> SOLICITAÇÃO 1
De acordo com a fonte, qual é o objeto que se constitui no âmago do pensamento de Deus?
> SOLICITAÇÃO 2
Por favor, liste todos os aspectos que, segundo Lacueva, caracterizam o conceito de verdade na fonte.

> FONTE
════════════════════

Enquanto os atributos ônticos dizem respeito ao ser de Deus (natureza divina), isto é, a tudo aquilo que Deus é em sua essência, os atributos operativos descrevem os aspectos das obras divinas e à forma como Deus age (opera). Os atos de Deus, segundo as Escrituras, são manifestos como livres e eficazes, derivam de sua vontade pessoal e fundamentam-se em sua autoridade suprema pela qual exerce sua soberania. A identificação dos atributos operativos de Deus é obtida através da resposta à questão: O que Deus faz?
1.       Deus pensa – Verdade
          O objeto que se constitui no âmago do pensamento de Deus é a Verdade. A integridade (perfeição) de Deus não lhe possibilita idealizar a mentira e a hipótese do erro. Em Jo 18:37 Jesus disse: "... eu vim dar testemunho da verdade; todo aquele que é da verdade ouve a minha voz". Mas em que consiste tal "testemunhar da verdade”?
          Testemunhar da verdade, segundo Jesus, seria revelar ao homem a mais absoluta e pura Verdade que estava na mente de Deus, e que, por conhecê-la, o homem encontraria a verdadeira liberdade (Jo 8:32) e, consequentemente, seria santificado pela "Palavra da Verdade" (Jo 17:17-19).
Mas o que é a Verdade?  O conceito de verdade pode ser descrito da seguinte forma:
a)   A expressão fiel, completa e pura de tudo que existe; ou ainda, a manifestação autêntica da realidade; é a essência da realidade;
b)  O princípio pelo qual se explica, comprova e consuma os fatos.
1.1.    A verdade de Deus
           Mas, e a verdade de Deus? O conceito de verdade, segundo Lacueva [1], caracteriza-se por três aspectos: ontológico, lógico e ético.
a)   A verdade ontológica – “a realidade das coisas é transcendente e se manifesta em múltiplas e mutáveis facetas, não sendo possível captá-las com nossa mente limitada toda a verdade objetiva que se encerra em um ser”. Significa dizer que, devido às nossas limitações e distorções da percepção sensorial, jamais poderemos conhecer a realidade intrínseca das coisas que nos cercam.

════════════════════

> SEÇÃO DE DADOS
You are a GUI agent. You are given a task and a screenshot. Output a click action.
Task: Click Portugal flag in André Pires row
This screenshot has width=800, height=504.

════════════════════

> RESULTADO DA TAREFA 1
A Verdade.

> RESULTADO DA TAREFA 2
Ontológico, lógico e ético.